Databricks

Databricks can be used in three ways in our platform:

As an underlying data platform and cloud solution to store assets, share data through Delta Sharing and provide processing/compute for Export, Spaces and Query features.
If the Databricks connector is configured to support this asset location, At Source assets can be created from it and used to create Delta Shares (both for the specific asset and as part of the product). Note: This is an Early Access feature, and not readily available on all platforms.
As a standalone connector to load asset data and to export it out of the Harbr platform. Supported Harbr platform versions are:
- Harbr on Microsoft Azure
- Harbr on Amazon Web Services (AWS)
- Harbr on Google Cloud Platform (GCP)

Pre-requisites

To connect Harbr and Databricks you will need:

A Databricks account with the following permissions:

Permission	Status
Clusters	CAN_MANAGE
Jobs	CAN_MANAGE
Cluster Policies	CAN_MANAGE
DLT	CAN_MANAGE
Directories	CAN_MANAGE
Notebooks	CAN_MANAGE
ML Models	Not required
ML Experiments	Not required
Dashboard	Not required
Queries	CAN_MANAGE
Alerts	CAN_MANAGE
Secrets	CAN_MANAGE
Token	CAN_MANAGE
SQL Warehouse	CAN_READ
Repos	CAN_MANAGE
Pools	CAN_MANAGE

Note: the above requirements may change depending on what Harbr features you intend to use. We recommend you consult with your Harbr contact before the configuration.

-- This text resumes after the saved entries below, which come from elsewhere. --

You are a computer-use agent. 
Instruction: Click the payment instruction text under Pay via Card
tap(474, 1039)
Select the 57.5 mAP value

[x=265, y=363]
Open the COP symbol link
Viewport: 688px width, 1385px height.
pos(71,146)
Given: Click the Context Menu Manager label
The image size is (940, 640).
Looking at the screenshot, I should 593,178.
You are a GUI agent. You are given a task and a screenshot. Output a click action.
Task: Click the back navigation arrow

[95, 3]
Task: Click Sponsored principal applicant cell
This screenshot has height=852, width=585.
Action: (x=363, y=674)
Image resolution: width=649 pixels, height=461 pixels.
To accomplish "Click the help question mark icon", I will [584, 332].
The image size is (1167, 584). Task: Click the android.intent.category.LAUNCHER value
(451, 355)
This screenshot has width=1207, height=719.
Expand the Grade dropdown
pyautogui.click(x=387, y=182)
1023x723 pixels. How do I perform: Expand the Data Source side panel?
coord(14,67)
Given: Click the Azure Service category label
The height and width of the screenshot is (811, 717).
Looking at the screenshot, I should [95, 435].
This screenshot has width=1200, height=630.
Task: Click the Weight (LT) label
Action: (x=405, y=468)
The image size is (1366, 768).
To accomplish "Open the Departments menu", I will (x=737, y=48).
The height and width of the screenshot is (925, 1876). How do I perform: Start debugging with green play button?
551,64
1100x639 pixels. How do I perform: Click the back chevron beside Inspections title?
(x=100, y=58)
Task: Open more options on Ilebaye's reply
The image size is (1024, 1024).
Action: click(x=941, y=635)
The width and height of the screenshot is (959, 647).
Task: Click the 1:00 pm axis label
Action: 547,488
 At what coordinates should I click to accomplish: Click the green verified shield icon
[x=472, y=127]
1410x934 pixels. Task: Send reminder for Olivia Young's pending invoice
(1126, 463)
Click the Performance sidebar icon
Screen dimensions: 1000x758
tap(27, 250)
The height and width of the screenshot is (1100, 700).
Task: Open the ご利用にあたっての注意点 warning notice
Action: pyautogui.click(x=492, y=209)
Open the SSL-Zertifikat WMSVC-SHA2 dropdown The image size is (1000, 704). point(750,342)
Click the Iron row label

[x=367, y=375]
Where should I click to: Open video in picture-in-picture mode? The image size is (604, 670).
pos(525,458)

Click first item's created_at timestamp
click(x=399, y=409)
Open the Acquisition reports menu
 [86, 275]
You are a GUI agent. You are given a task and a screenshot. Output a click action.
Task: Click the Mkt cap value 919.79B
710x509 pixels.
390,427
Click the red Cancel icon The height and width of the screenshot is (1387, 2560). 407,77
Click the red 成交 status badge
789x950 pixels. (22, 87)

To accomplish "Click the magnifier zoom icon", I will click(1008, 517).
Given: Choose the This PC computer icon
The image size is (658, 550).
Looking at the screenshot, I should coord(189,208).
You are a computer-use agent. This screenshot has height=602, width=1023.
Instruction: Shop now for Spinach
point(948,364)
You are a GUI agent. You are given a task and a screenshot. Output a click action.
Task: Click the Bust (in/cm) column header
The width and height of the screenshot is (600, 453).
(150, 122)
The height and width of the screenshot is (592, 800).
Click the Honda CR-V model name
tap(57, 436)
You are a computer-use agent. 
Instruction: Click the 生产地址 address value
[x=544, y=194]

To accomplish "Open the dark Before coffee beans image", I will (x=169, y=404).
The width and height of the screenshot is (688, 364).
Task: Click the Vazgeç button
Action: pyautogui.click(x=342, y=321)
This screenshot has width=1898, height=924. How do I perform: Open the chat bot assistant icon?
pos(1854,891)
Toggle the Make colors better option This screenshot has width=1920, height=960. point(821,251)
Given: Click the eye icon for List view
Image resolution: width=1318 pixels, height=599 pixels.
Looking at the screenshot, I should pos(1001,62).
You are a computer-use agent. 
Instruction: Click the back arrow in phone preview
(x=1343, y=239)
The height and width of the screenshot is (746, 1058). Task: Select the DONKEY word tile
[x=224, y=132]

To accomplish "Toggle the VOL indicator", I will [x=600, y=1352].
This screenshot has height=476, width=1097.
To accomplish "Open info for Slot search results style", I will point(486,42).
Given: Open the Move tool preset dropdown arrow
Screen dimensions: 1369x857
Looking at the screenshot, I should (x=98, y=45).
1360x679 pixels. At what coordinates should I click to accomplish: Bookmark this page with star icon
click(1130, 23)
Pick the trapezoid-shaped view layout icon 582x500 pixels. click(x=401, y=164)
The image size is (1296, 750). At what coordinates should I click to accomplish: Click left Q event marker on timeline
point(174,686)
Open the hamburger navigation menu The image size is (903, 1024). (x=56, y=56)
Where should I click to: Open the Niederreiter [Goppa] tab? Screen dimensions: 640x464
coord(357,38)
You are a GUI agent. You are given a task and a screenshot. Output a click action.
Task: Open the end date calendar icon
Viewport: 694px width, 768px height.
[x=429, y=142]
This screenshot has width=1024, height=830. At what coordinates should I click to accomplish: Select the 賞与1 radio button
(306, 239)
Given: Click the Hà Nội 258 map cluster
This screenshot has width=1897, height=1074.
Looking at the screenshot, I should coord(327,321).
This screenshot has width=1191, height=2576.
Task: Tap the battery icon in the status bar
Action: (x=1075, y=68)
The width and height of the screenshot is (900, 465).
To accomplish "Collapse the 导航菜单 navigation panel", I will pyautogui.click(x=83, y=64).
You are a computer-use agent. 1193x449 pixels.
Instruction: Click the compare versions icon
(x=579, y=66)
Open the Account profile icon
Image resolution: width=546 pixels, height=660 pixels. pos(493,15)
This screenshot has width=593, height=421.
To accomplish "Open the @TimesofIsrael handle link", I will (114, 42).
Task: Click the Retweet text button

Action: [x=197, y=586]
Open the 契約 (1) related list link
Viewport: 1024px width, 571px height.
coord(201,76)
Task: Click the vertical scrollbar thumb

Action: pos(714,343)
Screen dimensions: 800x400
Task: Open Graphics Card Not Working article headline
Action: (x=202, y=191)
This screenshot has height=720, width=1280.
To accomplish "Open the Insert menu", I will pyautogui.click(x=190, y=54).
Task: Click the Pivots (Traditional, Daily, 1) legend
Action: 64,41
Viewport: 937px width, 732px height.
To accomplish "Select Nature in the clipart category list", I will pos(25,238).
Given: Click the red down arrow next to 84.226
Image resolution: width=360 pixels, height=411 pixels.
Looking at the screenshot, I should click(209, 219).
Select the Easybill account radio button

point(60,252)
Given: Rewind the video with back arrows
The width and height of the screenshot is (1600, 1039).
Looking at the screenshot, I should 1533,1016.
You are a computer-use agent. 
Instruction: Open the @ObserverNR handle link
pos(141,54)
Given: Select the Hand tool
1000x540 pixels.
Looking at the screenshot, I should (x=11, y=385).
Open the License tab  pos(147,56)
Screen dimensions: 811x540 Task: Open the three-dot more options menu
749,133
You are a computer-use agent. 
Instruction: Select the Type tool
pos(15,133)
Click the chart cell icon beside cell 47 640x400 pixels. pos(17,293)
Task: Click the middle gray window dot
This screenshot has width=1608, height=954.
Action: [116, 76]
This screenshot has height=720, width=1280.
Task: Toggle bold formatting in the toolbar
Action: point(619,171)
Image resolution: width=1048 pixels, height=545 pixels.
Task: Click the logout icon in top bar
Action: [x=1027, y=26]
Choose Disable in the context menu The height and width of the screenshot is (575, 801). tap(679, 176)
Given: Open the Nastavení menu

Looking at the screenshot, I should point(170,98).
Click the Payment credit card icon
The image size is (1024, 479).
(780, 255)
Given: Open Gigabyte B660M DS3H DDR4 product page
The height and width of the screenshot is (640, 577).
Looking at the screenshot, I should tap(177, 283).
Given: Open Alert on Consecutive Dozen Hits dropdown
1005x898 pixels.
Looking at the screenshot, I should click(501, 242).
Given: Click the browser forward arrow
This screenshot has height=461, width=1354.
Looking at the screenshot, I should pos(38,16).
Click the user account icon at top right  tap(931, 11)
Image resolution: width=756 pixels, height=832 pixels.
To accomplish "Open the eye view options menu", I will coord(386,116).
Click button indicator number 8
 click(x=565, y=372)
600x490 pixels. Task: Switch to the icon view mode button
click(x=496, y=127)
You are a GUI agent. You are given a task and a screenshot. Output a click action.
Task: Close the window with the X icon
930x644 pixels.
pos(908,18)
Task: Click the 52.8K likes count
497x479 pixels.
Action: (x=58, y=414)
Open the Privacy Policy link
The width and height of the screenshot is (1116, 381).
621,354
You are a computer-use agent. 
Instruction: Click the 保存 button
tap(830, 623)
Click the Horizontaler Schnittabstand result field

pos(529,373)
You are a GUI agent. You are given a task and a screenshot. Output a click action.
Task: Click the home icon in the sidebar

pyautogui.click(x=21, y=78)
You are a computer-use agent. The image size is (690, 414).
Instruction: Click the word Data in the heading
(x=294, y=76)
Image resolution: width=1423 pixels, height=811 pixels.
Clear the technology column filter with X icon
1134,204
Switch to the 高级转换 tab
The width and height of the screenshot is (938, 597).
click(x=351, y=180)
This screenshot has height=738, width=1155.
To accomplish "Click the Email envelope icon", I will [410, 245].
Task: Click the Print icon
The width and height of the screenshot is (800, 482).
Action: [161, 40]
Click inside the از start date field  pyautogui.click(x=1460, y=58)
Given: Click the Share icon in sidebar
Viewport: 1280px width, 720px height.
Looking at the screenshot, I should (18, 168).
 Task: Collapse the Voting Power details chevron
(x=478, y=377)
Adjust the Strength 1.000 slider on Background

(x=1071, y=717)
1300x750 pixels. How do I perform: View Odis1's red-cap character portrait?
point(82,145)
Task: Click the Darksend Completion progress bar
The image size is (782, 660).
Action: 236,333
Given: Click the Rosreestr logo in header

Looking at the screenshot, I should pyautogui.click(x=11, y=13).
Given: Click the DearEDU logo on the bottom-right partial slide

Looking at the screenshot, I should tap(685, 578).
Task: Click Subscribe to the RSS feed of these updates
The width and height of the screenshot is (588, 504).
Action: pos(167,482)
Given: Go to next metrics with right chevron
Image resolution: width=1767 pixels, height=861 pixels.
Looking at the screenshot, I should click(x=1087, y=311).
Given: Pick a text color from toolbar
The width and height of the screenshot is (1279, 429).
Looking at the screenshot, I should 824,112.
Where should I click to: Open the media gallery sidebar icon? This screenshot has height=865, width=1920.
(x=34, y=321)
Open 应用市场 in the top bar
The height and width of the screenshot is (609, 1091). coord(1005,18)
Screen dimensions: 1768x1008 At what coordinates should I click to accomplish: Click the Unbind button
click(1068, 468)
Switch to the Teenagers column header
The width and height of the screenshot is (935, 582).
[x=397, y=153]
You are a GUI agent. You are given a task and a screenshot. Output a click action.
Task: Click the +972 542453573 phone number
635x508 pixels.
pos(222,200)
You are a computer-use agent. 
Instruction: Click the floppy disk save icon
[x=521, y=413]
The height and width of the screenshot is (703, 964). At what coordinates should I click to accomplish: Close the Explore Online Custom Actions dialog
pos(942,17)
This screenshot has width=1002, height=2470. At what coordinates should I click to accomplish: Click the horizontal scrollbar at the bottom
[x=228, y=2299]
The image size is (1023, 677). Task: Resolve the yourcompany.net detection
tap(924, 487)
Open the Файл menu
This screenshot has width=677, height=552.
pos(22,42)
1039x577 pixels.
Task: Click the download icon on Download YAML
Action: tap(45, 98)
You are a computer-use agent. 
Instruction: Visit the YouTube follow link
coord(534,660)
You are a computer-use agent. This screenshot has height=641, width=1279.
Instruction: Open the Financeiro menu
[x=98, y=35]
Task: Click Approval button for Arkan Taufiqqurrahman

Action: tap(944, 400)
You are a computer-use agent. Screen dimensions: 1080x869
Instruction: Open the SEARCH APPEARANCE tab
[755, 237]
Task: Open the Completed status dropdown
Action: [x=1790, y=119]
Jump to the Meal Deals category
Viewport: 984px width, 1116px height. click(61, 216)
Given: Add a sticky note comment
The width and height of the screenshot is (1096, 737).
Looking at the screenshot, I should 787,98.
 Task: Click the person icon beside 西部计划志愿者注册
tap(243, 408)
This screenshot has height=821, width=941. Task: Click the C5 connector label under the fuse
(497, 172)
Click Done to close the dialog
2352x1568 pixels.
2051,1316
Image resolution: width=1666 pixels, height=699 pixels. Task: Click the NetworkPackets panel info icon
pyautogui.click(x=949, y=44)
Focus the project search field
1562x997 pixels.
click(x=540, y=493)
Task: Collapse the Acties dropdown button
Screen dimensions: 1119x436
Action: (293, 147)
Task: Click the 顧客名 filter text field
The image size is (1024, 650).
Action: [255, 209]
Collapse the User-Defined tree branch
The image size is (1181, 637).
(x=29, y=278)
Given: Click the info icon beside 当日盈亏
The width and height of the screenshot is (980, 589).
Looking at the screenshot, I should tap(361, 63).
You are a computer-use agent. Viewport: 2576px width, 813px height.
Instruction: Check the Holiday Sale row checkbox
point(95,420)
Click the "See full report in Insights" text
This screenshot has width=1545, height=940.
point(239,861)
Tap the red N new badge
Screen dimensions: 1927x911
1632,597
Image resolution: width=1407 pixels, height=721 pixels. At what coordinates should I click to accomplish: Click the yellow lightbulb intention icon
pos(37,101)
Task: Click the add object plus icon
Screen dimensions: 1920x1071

A Harbr account with the appropriate roles:

Default user
Organization Admin
Technician

Unity Catalog enabled on your Databricks Workspace. Unity Catalog is a unified governance solution for all data and AI assets including files, tables, machine learning models and dashboards.

To connect to a Databricks, you need:

An existing PAT token or 0Auth credentials with the appropriate permissions
1. USE Catalog on any of the catalogs you want to create assets from
2. USE Schema (for any schemas)
3. SELECT (either at a catalog, schema or table/view level - depending on the desired granularity)
4. READ VOLUME (as above - catalog, schema or volume level)
5. It Workspace access' and 'Databricks SQL access' a new user is being created for this purpose (these are usually defaulted ON if creating the user/identity from inside the workspace)
A Databricks Managed Service Account is required - Entra accounts are not supported
1. Click here for more information.

Create the Connector

Click Manage on the Navigation bar
Select Connectors to view the Manage Connectors screen
Click the Create connector button at the top right
Enter a Name for the connector and a Description (optional)
Select the Type > Databricks
Select Authentication and use:
- A PAT token from Developer settings in user area in Databricks,
  - See details on how to generate token (https://docs.databricks.com/en/dev-tools/auth/pat.html )
  - Currently the only supported token type is Databricks personal token authentication
- or OAuth using a service account number
  - Remember to grant required service account permissions on catalogs / schemas / SQL warehouses etc).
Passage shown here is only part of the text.